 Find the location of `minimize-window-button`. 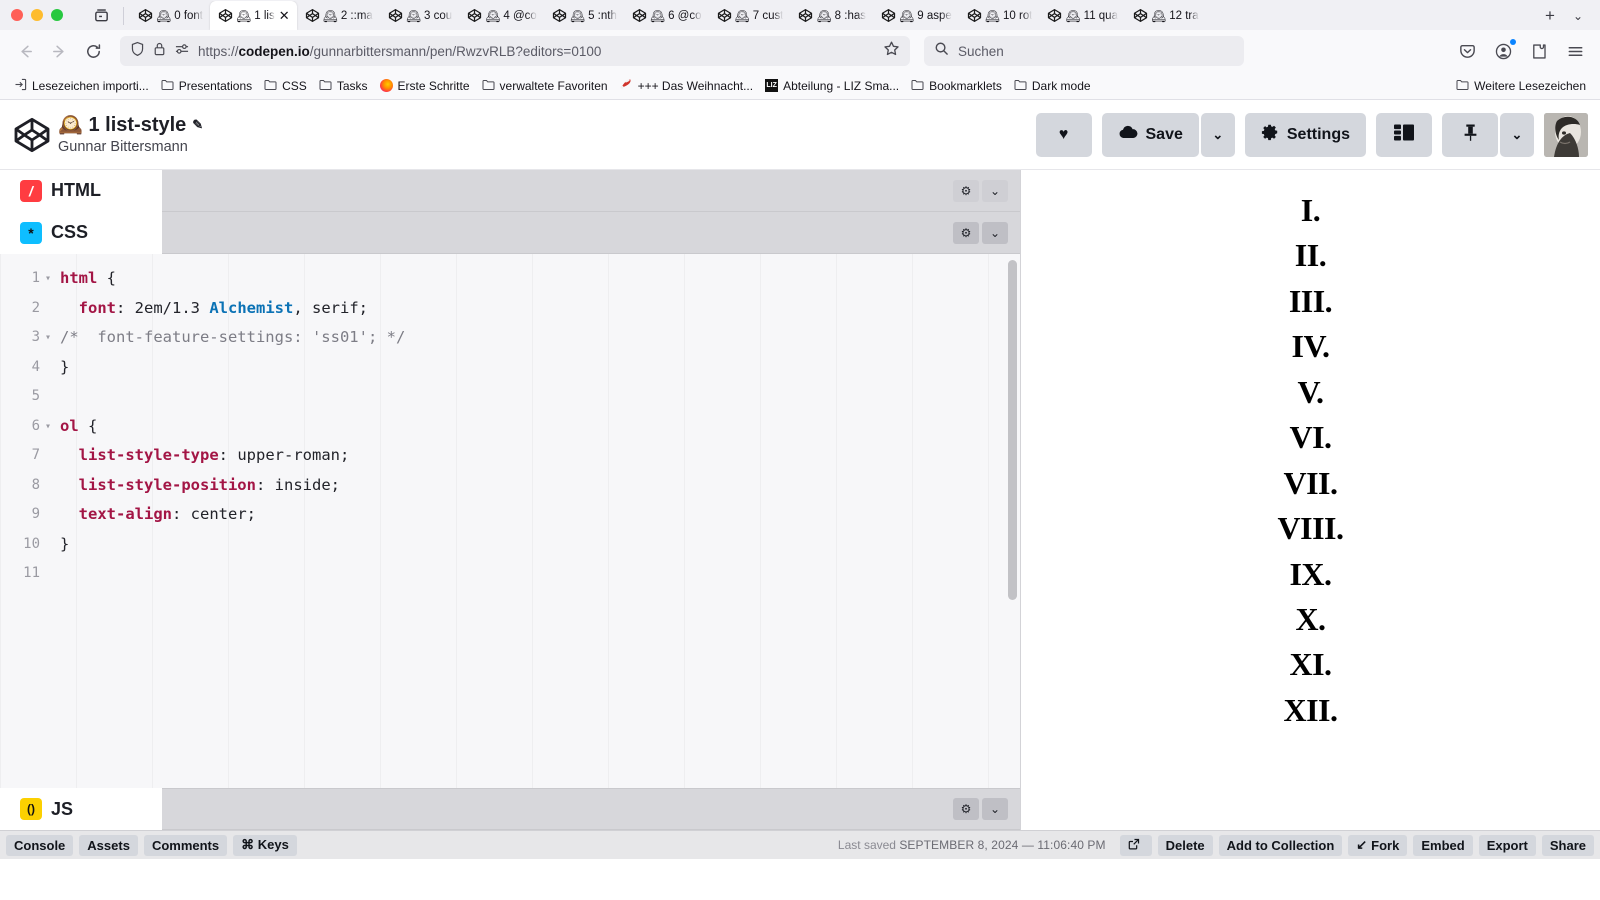

minimize-window-button is located at coordinates (37, 15).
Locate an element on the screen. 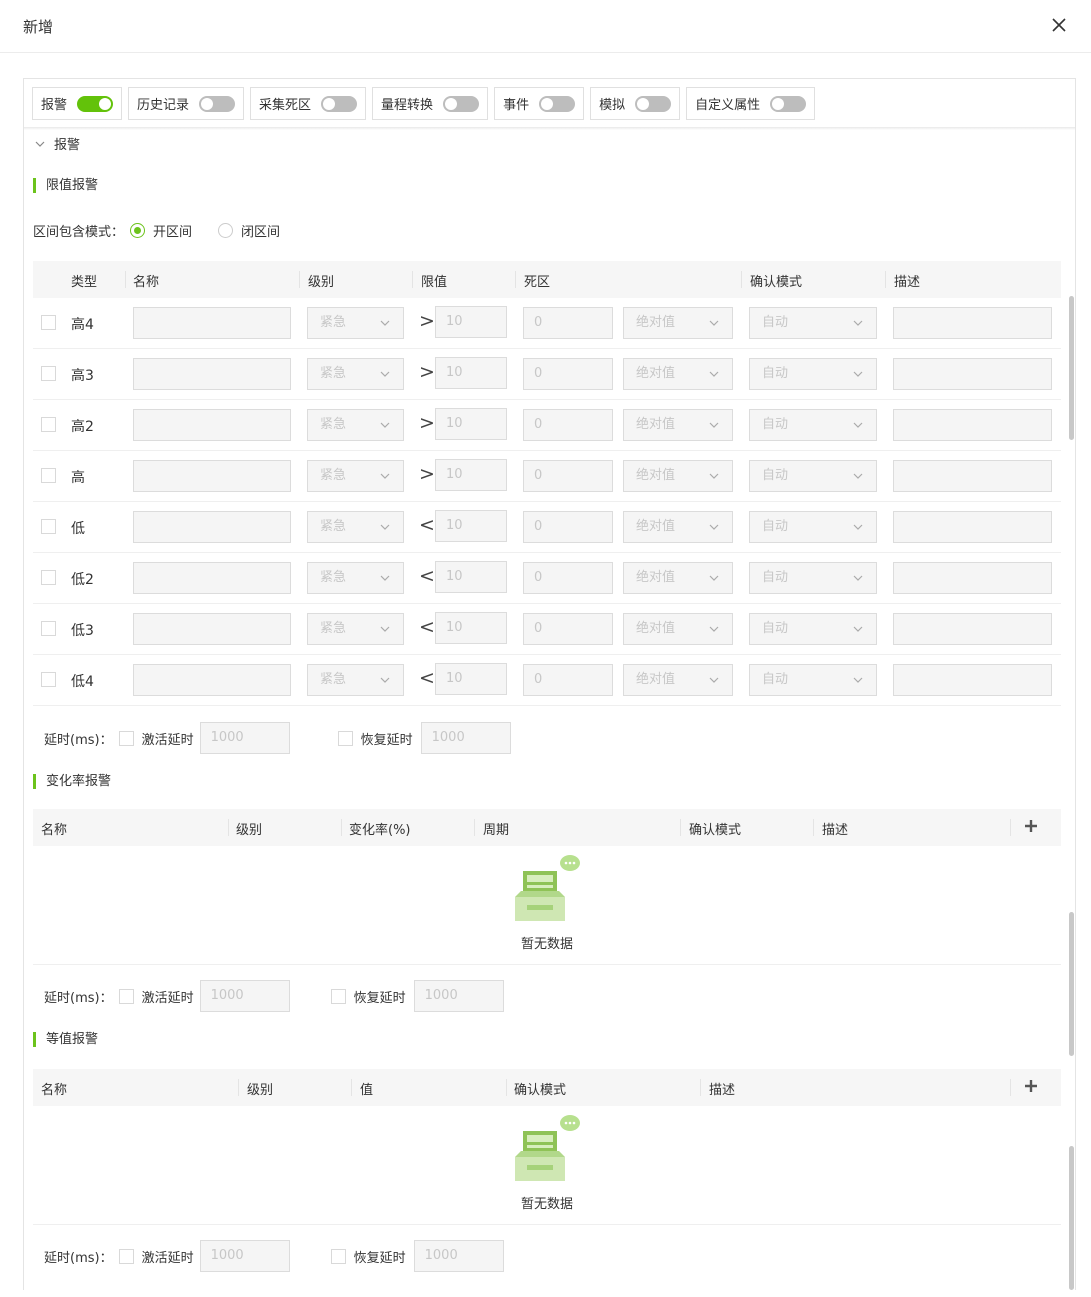 This screenshot has width=1091, height=1297. radio-closed-interval is located at coordinates (226, 230).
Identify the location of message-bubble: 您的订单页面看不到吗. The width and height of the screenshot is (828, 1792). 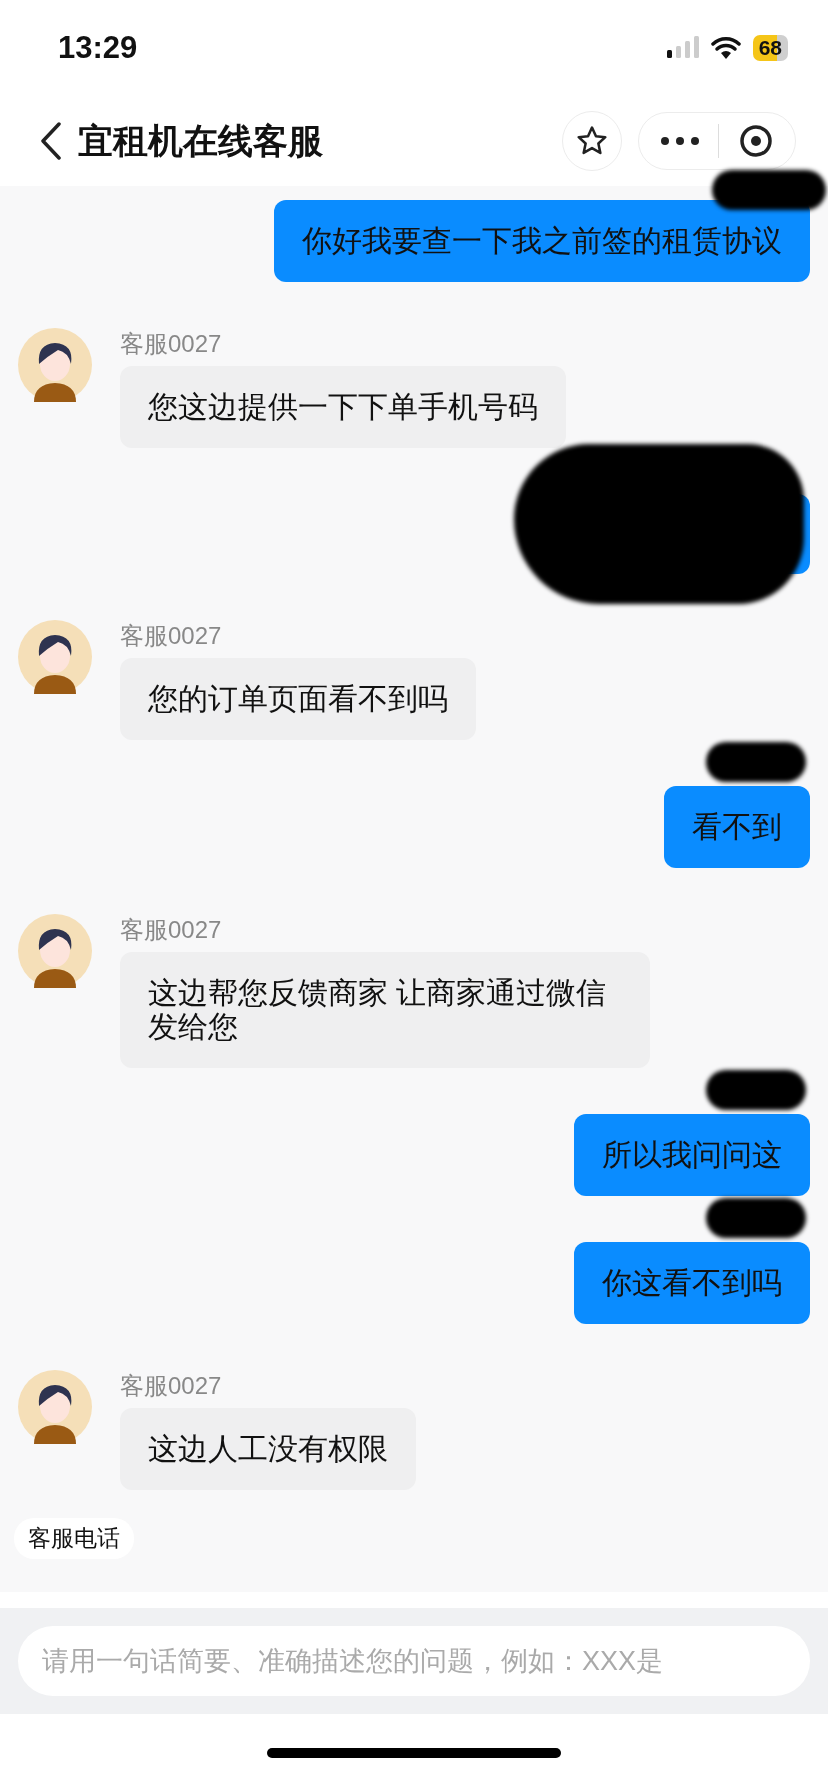
(298, 699).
-------------------------
Please copy out everything from the line containing "Identify the location" down to the end of the material, including both ends, and leave the pictures out.

Identify the location of message-bubble: 您的订单页面看不到吗. The width and height of the screenshot is (828, 1792). 
(298, 699).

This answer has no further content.